ASSIGNMENT →
For this exercise, please reproduce the records below word for word, from the first line through the line with "has width=536, height=232.".

*** Begin section ***

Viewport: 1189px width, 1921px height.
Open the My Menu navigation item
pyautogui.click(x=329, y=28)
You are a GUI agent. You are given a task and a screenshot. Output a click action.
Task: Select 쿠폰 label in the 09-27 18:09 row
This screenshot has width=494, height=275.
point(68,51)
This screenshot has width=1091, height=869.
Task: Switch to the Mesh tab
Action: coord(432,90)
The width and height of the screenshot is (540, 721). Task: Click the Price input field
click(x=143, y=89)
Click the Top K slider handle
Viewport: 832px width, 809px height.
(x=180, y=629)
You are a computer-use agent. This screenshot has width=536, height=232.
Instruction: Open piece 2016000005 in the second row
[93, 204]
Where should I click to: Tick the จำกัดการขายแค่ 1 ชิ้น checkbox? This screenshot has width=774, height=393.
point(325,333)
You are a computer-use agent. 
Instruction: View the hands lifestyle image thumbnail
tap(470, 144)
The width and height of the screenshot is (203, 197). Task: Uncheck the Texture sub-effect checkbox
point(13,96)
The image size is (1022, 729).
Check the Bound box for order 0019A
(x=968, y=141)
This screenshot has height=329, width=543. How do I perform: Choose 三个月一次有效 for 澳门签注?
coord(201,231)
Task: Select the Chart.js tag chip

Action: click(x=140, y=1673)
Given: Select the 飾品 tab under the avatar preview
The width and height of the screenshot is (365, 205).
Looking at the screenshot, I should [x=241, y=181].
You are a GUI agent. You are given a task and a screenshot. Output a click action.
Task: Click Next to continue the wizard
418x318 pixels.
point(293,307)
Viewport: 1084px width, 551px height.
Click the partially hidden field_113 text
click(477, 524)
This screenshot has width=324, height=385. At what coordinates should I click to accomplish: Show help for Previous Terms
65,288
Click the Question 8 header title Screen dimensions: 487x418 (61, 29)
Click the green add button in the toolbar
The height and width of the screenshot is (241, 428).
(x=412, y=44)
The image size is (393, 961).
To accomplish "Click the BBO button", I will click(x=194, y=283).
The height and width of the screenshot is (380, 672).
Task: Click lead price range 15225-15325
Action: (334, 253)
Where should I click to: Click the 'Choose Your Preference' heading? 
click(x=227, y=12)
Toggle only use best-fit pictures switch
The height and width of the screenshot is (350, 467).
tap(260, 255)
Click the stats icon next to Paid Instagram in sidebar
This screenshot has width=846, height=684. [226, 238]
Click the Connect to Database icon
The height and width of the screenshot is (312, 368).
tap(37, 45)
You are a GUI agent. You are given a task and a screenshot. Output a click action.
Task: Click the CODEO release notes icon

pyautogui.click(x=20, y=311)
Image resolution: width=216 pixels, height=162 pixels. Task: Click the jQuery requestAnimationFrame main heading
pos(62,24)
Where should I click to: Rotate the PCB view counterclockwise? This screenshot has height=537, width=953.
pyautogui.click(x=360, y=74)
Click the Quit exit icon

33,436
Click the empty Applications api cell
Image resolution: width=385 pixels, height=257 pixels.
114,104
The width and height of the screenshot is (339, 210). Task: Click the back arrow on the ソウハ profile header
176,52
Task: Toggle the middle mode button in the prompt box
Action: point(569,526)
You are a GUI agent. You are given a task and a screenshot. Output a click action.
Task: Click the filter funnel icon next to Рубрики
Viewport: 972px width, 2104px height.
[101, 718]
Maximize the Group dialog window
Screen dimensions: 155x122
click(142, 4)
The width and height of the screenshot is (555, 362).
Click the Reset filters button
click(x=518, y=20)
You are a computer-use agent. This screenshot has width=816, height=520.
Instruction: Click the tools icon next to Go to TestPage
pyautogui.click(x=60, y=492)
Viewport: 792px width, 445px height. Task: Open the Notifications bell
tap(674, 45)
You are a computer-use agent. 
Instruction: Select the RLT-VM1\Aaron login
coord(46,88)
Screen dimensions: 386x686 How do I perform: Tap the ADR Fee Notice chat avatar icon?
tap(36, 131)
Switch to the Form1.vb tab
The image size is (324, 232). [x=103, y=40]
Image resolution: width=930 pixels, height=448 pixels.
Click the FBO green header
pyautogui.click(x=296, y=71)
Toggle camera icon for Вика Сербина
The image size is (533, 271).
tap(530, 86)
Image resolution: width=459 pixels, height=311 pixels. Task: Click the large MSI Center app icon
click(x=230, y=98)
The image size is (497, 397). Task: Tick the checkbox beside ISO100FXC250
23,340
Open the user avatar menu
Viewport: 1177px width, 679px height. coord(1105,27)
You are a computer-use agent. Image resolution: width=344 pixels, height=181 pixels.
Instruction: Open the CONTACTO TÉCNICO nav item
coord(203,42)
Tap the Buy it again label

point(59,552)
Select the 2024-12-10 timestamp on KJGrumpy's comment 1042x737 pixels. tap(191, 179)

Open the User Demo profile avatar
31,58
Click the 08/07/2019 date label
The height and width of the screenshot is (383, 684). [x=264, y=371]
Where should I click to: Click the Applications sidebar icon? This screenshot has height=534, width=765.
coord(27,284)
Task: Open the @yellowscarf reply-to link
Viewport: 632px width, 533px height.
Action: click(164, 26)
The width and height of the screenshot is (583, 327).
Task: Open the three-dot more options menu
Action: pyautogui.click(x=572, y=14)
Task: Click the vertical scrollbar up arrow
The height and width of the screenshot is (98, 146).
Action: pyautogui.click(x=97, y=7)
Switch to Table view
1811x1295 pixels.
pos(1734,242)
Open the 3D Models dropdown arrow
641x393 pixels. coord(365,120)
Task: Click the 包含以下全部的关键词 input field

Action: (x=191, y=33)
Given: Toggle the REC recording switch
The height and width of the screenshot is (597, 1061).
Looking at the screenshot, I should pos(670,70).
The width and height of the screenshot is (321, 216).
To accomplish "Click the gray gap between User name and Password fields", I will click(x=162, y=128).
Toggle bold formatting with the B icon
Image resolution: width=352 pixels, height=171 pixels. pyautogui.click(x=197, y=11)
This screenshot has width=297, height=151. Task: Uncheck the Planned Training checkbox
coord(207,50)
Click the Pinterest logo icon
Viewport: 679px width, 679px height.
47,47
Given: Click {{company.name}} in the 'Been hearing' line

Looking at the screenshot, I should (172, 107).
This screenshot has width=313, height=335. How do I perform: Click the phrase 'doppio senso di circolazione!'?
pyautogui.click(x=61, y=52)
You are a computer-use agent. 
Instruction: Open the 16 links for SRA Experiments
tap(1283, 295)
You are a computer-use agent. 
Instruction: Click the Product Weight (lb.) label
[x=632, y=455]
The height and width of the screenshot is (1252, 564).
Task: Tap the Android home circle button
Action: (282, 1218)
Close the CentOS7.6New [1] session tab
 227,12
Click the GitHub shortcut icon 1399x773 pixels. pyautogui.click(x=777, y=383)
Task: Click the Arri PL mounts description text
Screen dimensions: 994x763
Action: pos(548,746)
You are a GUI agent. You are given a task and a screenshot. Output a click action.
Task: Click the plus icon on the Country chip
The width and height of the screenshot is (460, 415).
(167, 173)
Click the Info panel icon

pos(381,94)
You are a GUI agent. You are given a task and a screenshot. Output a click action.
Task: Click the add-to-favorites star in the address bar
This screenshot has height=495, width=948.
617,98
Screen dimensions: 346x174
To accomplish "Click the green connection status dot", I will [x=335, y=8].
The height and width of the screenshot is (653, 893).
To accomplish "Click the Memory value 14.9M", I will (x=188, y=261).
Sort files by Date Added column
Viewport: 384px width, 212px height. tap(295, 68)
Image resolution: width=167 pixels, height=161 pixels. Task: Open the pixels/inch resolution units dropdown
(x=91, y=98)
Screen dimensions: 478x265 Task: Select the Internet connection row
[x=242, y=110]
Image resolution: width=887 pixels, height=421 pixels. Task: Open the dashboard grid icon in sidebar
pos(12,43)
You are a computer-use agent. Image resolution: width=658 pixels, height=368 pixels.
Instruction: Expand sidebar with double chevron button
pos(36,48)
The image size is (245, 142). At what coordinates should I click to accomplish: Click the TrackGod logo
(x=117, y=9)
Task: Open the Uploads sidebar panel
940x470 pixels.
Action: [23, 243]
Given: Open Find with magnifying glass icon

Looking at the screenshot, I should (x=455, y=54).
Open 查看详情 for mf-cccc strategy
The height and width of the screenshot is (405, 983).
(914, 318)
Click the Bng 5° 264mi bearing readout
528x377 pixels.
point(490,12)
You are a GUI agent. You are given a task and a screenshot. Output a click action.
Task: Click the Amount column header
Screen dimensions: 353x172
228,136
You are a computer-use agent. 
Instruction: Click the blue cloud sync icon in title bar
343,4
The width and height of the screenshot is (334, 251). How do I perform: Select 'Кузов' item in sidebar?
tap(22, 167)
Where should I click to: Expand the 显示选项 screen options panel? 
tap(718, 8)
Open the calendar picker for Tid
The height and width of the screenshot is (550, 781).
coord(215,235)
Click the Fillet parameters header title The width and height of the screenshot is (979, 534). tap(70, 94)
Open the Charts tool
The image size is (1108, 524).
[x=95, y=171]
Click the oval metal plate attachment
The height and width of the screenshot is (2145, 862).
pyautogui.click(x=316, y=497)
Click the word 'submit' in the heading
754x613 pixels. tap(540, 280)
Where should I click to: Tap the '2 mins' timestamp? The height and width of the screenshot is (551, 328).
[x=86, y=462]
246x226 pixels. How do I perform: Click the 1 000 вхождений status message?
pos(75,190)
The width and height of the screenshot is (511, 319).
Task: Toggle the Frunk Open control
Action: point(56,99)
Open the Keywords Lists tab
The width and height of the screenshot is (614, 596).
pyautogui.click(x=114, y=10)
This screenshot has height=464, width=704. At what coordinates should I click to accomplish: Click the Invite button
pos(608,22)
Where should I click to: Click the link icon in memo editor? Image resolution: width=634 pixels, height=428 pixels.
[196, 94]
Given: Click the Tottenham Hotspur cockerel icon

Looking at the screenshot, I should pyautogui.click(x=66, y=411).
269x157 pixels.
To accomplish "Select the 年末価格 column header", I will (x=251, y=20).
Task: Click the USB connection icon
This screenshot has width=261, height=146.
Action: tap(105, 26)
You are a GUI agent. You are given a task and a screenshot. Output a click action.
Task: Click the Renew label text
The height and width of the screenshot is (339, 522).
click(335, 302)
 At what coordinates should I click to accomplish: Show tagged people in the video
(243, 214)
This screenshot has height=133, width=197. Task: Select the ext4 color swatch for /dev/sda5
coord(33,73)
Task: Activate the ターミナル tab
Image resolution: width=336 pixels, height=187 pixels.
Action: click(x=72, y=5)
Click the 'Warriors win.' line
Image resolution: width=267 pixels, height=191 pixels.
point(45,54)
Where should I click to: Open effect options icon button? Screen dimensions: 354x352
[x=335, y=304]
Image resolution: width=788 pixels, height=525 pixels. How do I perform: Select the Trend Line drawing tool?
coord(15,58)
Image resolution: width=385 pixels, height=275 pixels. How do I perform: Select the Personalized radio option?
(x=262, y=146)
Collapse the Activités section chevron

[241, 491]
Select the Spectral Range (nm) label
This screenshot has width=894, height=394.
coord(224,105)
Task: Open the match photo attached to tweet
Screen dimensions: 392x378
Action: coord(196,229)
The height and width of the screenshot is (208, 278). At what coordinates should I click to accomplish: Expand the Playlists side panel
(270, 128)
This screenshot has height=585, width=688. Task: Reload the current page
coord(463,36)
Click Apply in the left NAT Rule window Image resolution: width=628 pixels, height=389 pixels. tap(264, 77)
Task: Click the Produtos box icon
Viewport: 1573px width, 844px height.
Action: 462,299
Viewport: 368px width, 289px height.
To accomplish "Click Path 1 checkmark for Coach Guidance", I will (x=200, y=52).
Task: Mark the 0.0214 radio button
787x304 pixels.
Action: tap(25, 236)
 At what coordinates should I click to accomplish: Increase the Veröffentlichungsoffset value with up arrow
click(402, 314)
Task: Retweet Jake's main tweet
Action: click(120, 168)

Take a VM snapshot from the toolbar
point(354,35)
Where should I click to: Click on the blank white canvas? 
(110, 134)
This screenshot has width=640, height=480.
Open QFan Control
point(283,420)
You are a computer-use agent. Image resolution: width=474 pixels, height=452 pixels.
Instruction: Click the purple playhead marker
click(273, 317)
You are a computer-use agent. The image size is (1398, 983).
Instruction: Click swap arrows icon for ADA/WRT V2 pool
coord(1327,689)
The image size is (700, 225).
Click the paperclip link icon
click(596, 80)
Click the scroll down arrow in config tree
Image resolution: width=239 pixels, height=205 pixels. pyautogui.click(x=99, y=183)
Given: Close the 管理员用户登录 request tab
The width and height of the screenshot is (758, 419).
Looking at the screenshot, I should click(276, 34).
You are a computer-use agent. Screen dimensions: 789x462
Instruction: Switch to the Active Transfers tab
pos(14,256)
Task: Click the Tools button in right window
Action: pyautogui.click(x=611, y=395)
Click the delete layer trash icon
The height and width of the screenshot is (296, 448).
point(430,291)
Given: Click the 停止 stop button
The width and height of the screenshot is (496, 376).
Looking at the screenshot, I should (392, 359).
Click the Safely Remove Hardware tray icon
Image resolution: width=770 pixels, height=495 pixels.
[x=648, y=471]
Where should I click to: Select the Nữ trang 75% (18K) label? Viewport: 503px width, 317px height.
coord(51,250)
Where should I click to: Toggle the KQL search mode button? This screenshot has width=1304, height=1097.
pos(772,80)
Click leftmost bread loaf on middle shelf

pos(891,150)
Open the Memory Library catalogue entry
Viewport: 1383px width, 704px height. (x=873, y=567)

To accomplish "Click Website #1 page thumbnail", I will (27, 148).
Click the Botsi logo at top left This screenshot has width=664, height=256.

*** End section ***

SOLUTION TO THE PROBLEM →
Viewport: 1189px width, 1921px height.
Open the My Menu navigation item
pyautogui.click(x=329, y=28)
You are a GUI agent. You are given a task and a screenshot. Output a click action.
Task: Select 쿠폰 label in the 09-27 18:09 row
This screenshot has width=494, height=275.
point(68,51)
This screenshot has width=1091, height=869.
Task: Switch to the Mesh tab
Action: coord(432,90)
The width and height of the screenshot is (540, 721). Task: Click the Price input field
click(x=143, y=89)
Click the Top K slider handle
Viewport: 832px width, 809px height.
(x=180, y=629)
You are a computer-use agent. This screenshot has width=536, height=232.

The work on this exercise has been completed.